Quantitation of BK Virus DNA for Diagnosis of BK Virus-Associated Nephropathy in Renal Transplant Recipients.
10.3346/jkms.2008.23.5.814
- Author:
Heungsup SUNG
1
;
Byung Hoo CHOI
;
Yeon Jung PYO
;
Mi Na KIM
;
Duck Jong HAN
Author Information
1. Department of Laboratory Medicine, University of Ulsan College of Medicine and Asan Medical Center, Seoul, Korea. mnkim@amc.seoul.kr
- Publication Type:Original Article
- Keywords:
BK Virus;
Nephropathy;
Quantitative;
Polymerase Chain Reaction;
Cutoff
- MeSH:
Adolescent;
Adult;
BK Virus/*genetics;
Biopsy;
Calibration;
DNA, Viral/*genetics;
Female;
Humans;
Kidney Diseases/*virology;
Kidney Transplantation/*methods;
Male;
Middle Aged;
Polymerase Chain Reaction;
Polyomavirus Infections/diagnosis;
Treatment Outcome
- From:Journal of Korean Medical Science
2008;23(5):814-818
- CountryRepublic of Korea
- Language:English
-
Abstract:
Quantitative measurement of BK virus DNA (Q-BKDNA) has been used for the early diagnosis and monitoring of BK virus-associated nephropathy (BKVAN).

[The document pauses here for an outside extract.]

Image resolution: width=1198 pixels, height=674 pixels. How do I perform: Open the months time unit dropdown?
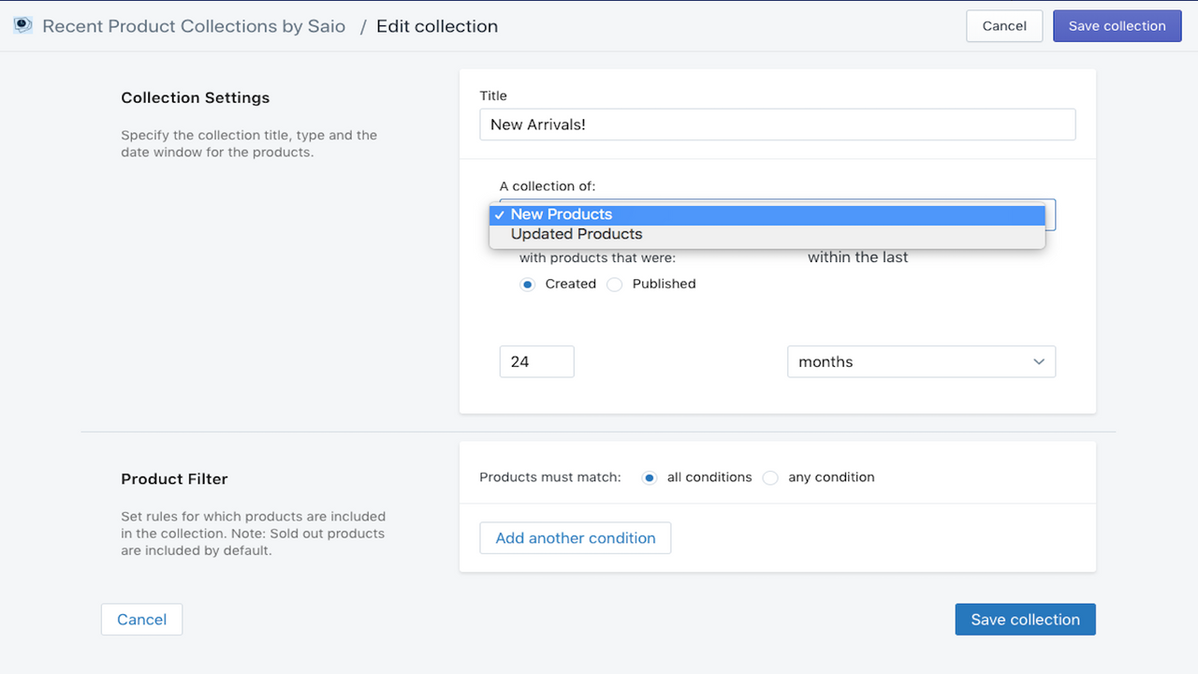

This study was designed to determine the BKDNA cutoff for the diagnosis of BKVAN. Between June 2005 and February 2007, 64 renal transplant recipients taken renal biopsies due to renal impairment submitted plasma and urine for Q-BKDNA. Eight BKVAN patients (12.5%) had median viral loads of 6.0 log(10) copies/mL in plasma and 7.3 log(10) copies/mL in urine. Among 56 non-BKVAN patients, 45 were negative for Q-BKDNA; 4 were positive in plasma with a median viral load of 4.8 log(10) copies/ mL, and 10 were positive in urine with a median viral load of 4.8 log(10) copies/mL. Receiver operating characteristic curve analysis showed that a cutoff of 4.5 log(10) copies/mL in plasma and a cutoff of 5.9 log(10) copies/mL in urine had a sensitivity of 100% and a specificity of 96.4%, respectively. A combined cutoffs of 4 log(10) copies/ mL in plasma and 6 log(10) copies/mL in urine had better performance with a sensitivity of 100% and a specificity of 98.2% than each cutoff of urine or plasma. QBKDNA with the combined cutoffs could reliably diagnose BKVAN in renal transplant recipients.